§ **Exercise data**
- Opening Delimiter -
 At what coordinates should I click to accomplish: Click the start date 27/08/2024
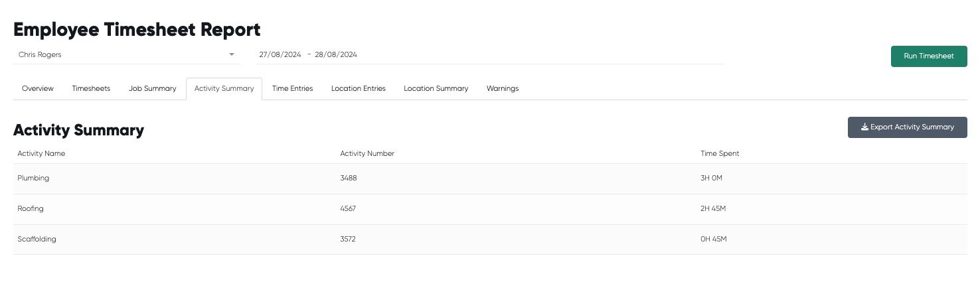[280, 55]
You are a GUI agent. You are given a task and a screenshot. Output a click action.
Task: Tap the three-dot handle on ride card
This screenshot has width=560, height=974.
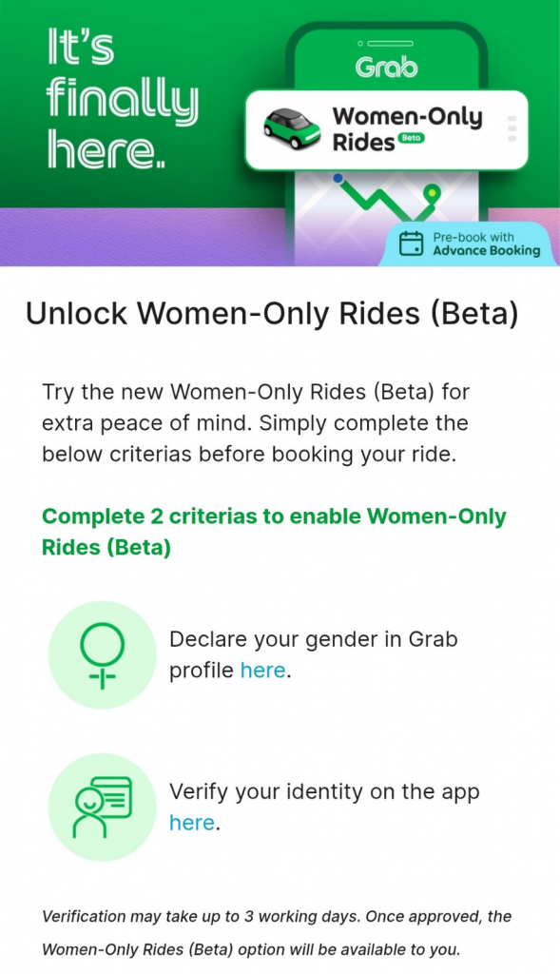(x=512, y=128)
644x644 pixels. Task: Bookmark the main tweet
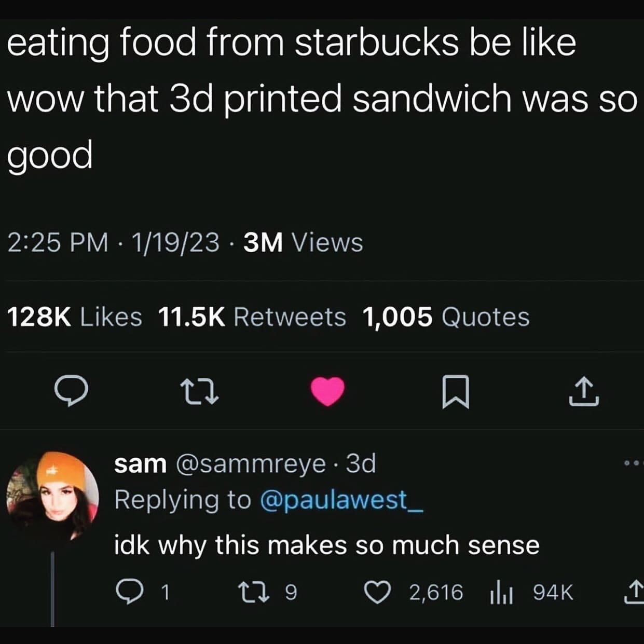[x=456, y=392]
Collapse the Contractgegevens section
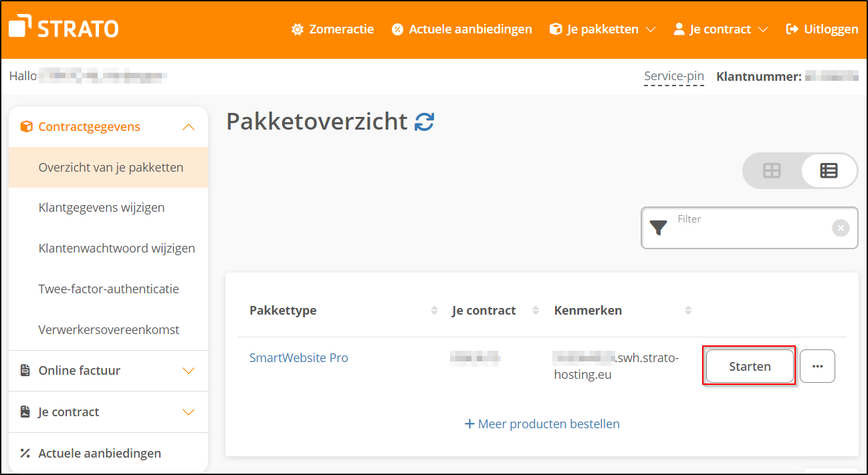The height and width of the screenshot is (475, 868). pos(189,126)
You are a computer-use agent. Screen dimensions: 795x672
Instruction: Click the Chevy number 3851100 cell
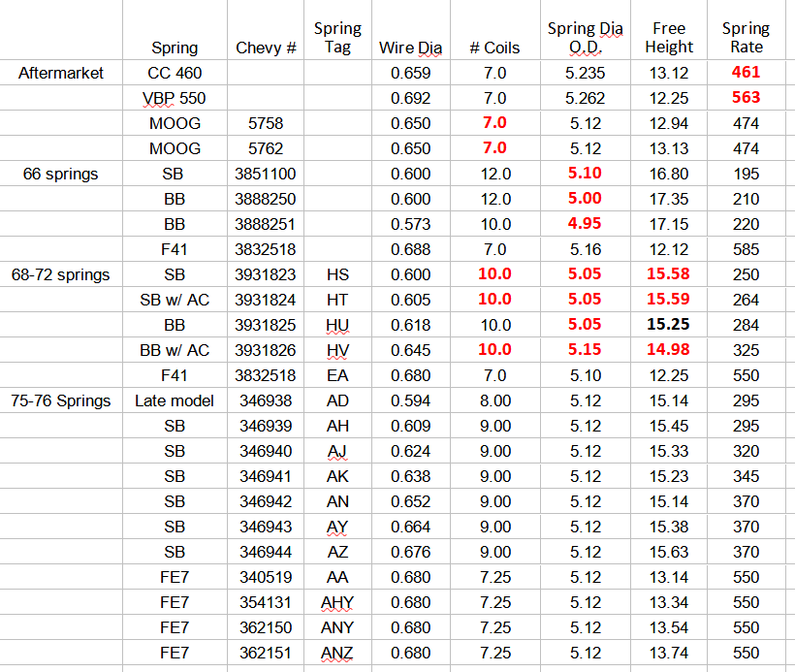(x=266, y=174)
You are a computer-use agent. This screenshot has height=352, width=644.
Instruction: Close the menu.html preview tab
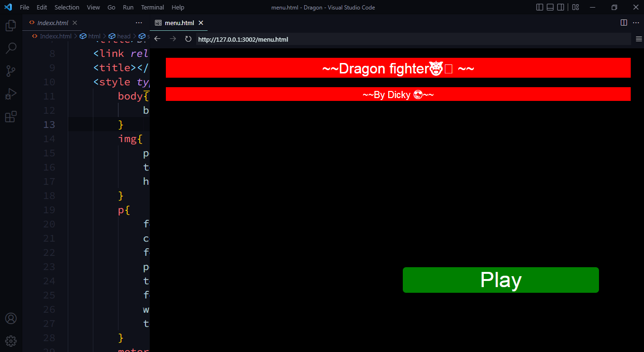(x=201, y=23)
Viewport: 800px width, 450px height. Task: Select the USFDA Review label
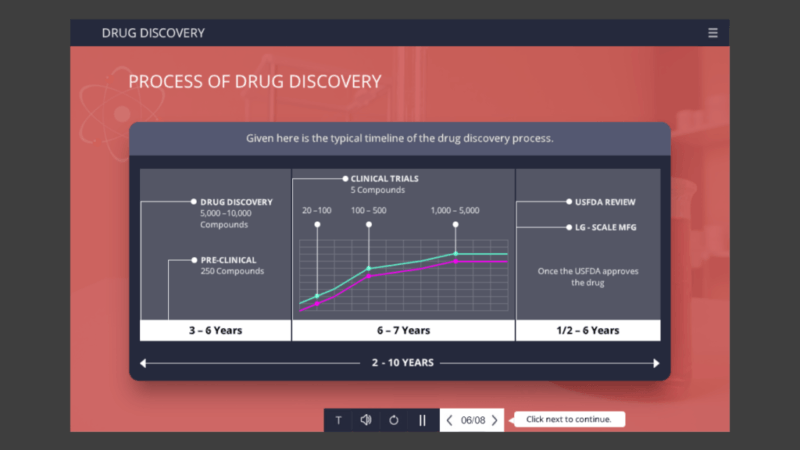(x=605, y=202)
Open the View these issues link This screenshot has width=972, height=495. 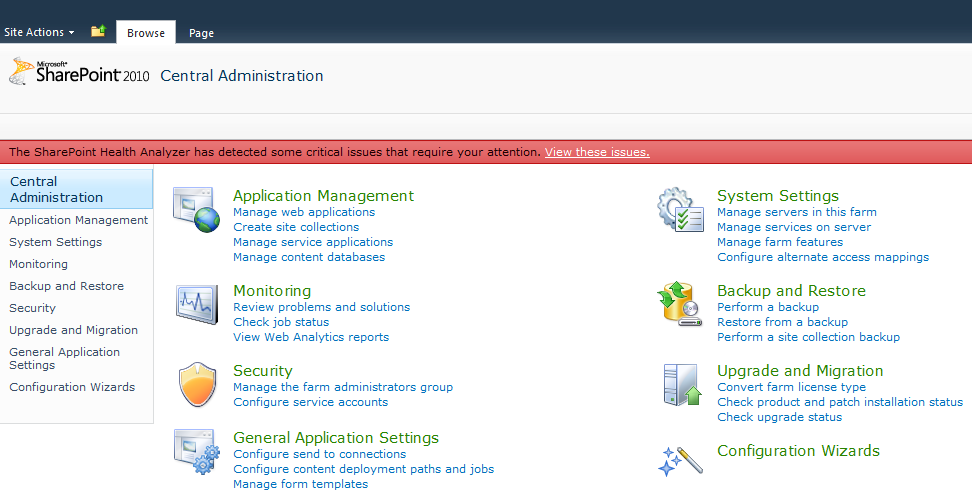pos(597,152)
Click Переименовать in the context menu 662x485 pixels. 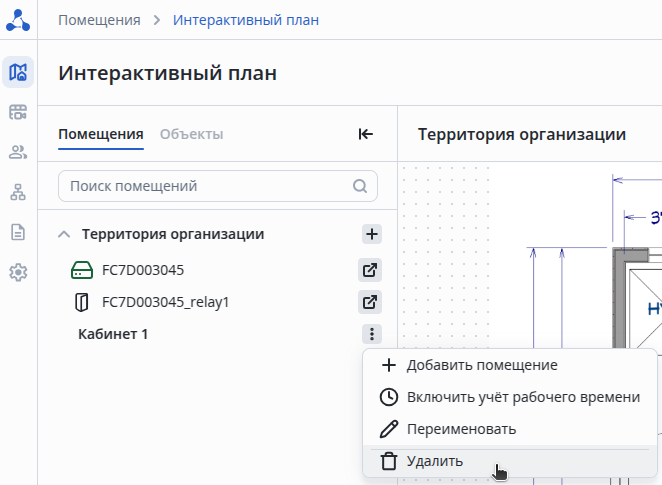tap(461, 429)
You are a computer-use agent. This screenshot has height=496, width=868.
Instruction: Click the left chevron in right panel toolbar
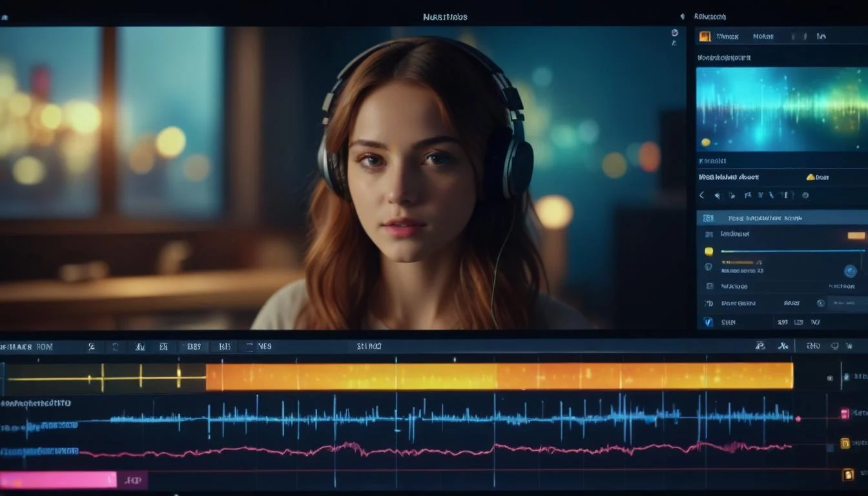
- Closing Delimiter -
§ **Assignment**
Work out how many lines in the entries hold the string "computer". Your answer should consist solely of that number.

§ **Solution**
3